Because we do not live in the Star Trek-inspired rational, humanist world that [Sam] Altman [CEO of OpenAI] seems to be hallucinating. We live under capitalism, and under that system, the effects of flooding the market with technologies that can plausibly perform the economic tasks of countless working people is not that those people are suddenly free to become philosophers and artists. It means that those people will find themselves staring into the abyss – with actual artists among the first to fall.
~ Naomi Klein, AI machines aren’t ‘hallucinating’. But their makers are.

Right now we’re nowhere near Star Trek’s Federation. Instead we’re living in the Ferengi Alliance, with the Rules of Acquisition.

Rule 95: Expand or Die
Rule 111: Treat people in your debt like family… exploit them.

Ending on a more positive note

I don’t want to sound like I’m against these things, because I’m not. Like I said many times, I think they have the potential to be very useful, especially in augmenting creativity.

I think we should definitely learn all we can about these things, how to make them useful tools, while being cognizant of the dangers that exist.

To quote Simon one last time:

In AI, multiple things are true at the same time. The potential for harm is enormous, and the current systems have many flaws—but they are also incredibly empowering on an individual level if you can learn how to effectively use them.
~ Simon Willison, Thoughts on AI safety…

Footnotes

  1. I’m going to cite Simon’s blog a lot below. I usually prefer to use multiple sources, but his posts have plenty of reliable citations that I think he’s a reliable source. “But you don’t have to take my word for it.”

  2. I’m very much against the “augmented intelligence” that involves cybernetic implants.
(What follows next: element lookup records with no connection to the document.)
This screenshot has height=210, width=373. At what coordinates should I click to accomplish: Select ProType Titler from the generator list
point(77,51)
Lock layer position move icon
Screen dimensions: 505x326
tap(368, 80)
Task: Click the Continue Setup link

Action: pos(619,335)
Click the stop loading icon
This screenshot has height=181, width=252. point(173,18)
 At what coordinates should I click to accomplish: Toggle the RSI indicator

In our hyper-captialist society, I could never trust such a thing to do my bidding and not the bidding of the manufacturer (a point somehow missing from most cyberpunk novels).
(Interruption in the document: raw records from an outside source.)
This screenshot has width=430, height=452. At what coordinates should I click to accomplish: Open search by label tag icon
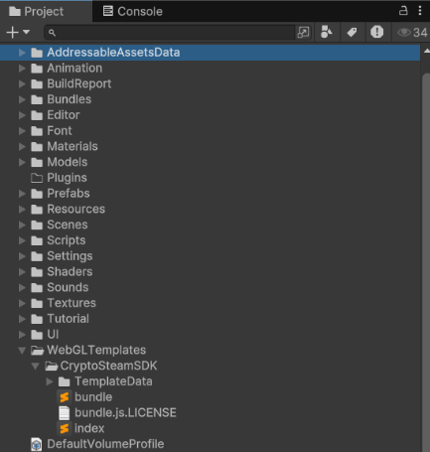352,32
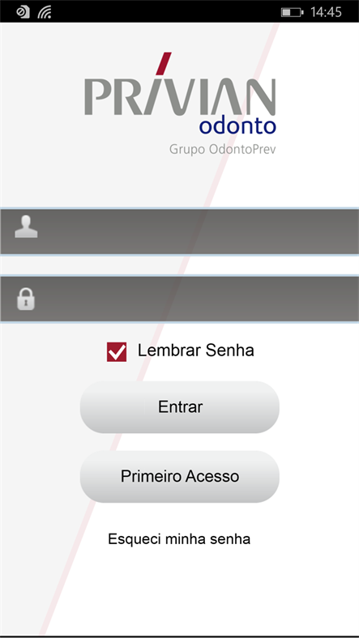The image size is (359, 638).
Task: Tap the PRIVIAN logo lettering
Action: coord(180,97)
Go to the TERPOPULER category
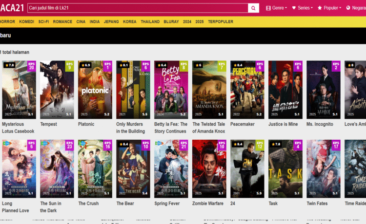Viewport: 366px width, 224px height. click(x=221, y=22)
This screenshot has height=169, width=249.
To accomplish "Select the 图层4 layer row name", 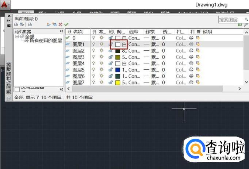I will pyautogui.click(x=78, y=64).
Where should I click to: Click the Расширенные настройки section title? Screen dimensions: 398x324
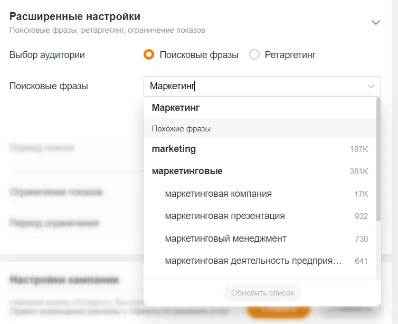75,17
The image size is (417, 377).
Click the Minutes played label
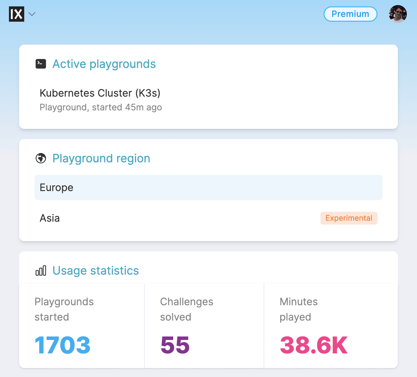tap(298, 309)
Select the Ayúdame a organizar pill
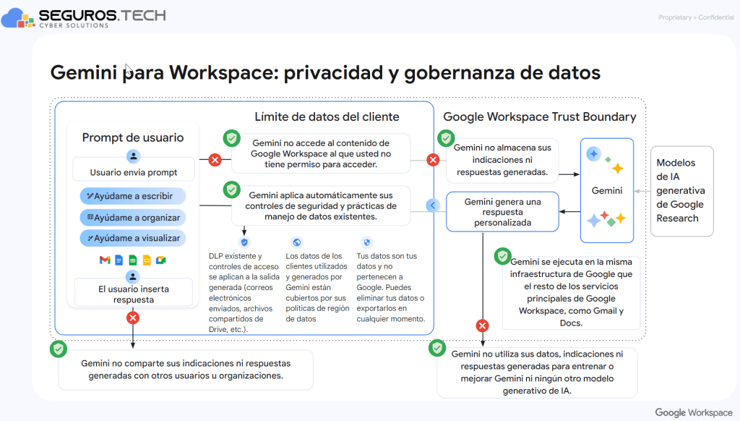 [x=133, y=217]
  3. The real sci-fi future I worry about isn’t The Matrix or The Terminator, but Dune. I grew up watching and rewatching the Alan Smithee edit of the 1984 Dune (Alan Smithee is a pseudonym used when someone doesn’t want credit for the work, in this case David Lynch), which includes a prologue that explains the Butlerian Jihad as starting when thinking machines were created and then used by men to enslave others who had become dependent on those machines. A future of widespread use of things like self-driving cars concern me, because then where I can go is determined not so much by me but by the manufacturers. I believe any surrender of this sort of autonomy is inevitably going to lead to abuse. As for the 1984 Dune movie, the best cut is the fan edit Dune Redux, if you can find it.

  4. The short version is that epistemic uncertainty is “uncertainty caused by a lack of knowledge”, whereas aleatoric uncertainty is “uncertainty due to inherently random effects”. LLMs lack the ability to distinguish between the two, which is why they hallucinate answers when they don’t know the answer instead of returning something like “I don’t know”. This paper seems like a good introduction to the concept, but I haven’t read it yet.

  5. There was an argument I read once that suggested thinking of corporations as “slow moving AI” not really under the control of any of the individuals who think they are in control of it. I wish I could remember where I read it.